I have no reason to think that most ordinary members of the Klan were not sincere in their faith. If faith is a way of knowing then one has to wonder why faith did not inform them that in almost every way imaginable — factually, ethically, and legally — they were in the wrong. What happened when they asked God for wisdom and guidance? Certainly atheists and other disbelievers in such cultures often, though far from always, shared the racial prejudices of their neighbors, but they did not claim to have faith or an infallible God telling them the answers. As for the believers, I certainly do not think it is too much expect that God — for whom the believers claim to have a personal relationship with — to provide the right answer. Certainly the God that was preached about in sermons and Sunday school of the Baptist churches that I attended as child would have. And if faith or God's guidance could not do then what today is considered something fairly simple, what good is it?
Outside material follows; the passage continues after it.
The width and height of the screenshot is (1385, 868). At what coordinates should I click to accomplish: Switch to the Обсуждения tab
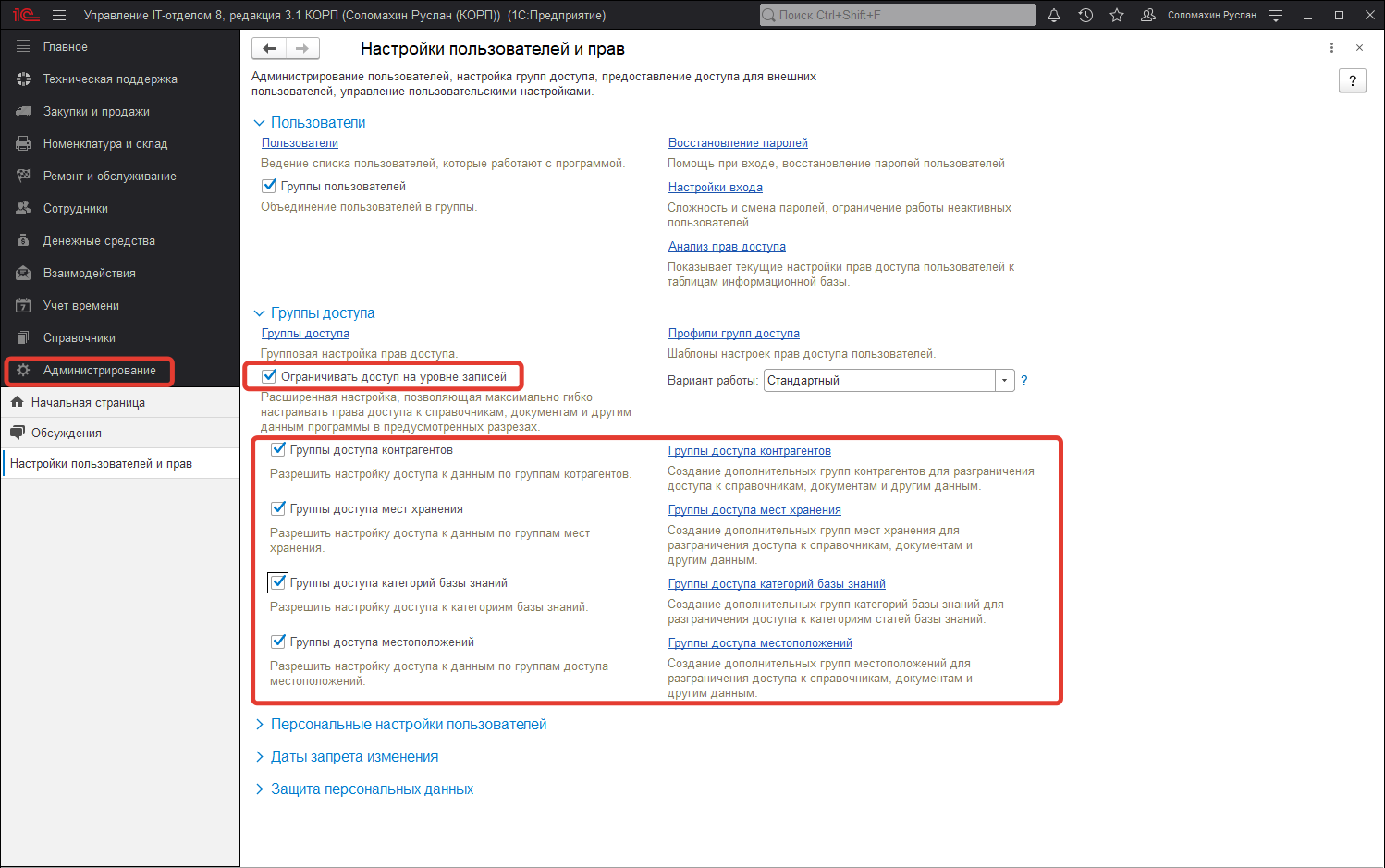[66, 433]
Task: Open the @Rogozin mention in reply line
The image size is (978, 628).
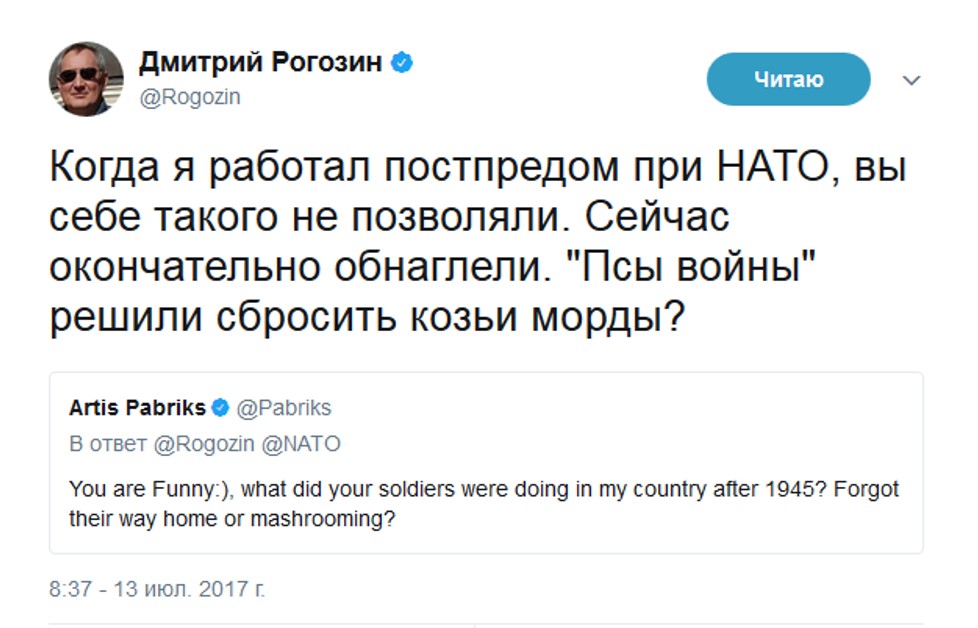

And do not try to use the Bible for help either. Racists used one set of Bible verses and interpretations while non-racists used others. One would think that if Bible is the infallible guide that it would have among the requirements not to eat pork, not to wear clothes of wool and linen woven together, or to do any work on the Sabbath some commandments that explicitly address slavery and ethnic questions that have repeatedly come up in human history:

  • Thou shalt not own slaves or pay your servant less than a fair wage.

  • Thou shalt not mistreat any persons because of skin color, nationality, ancestry, where they were born, or sex because all people are of equal value.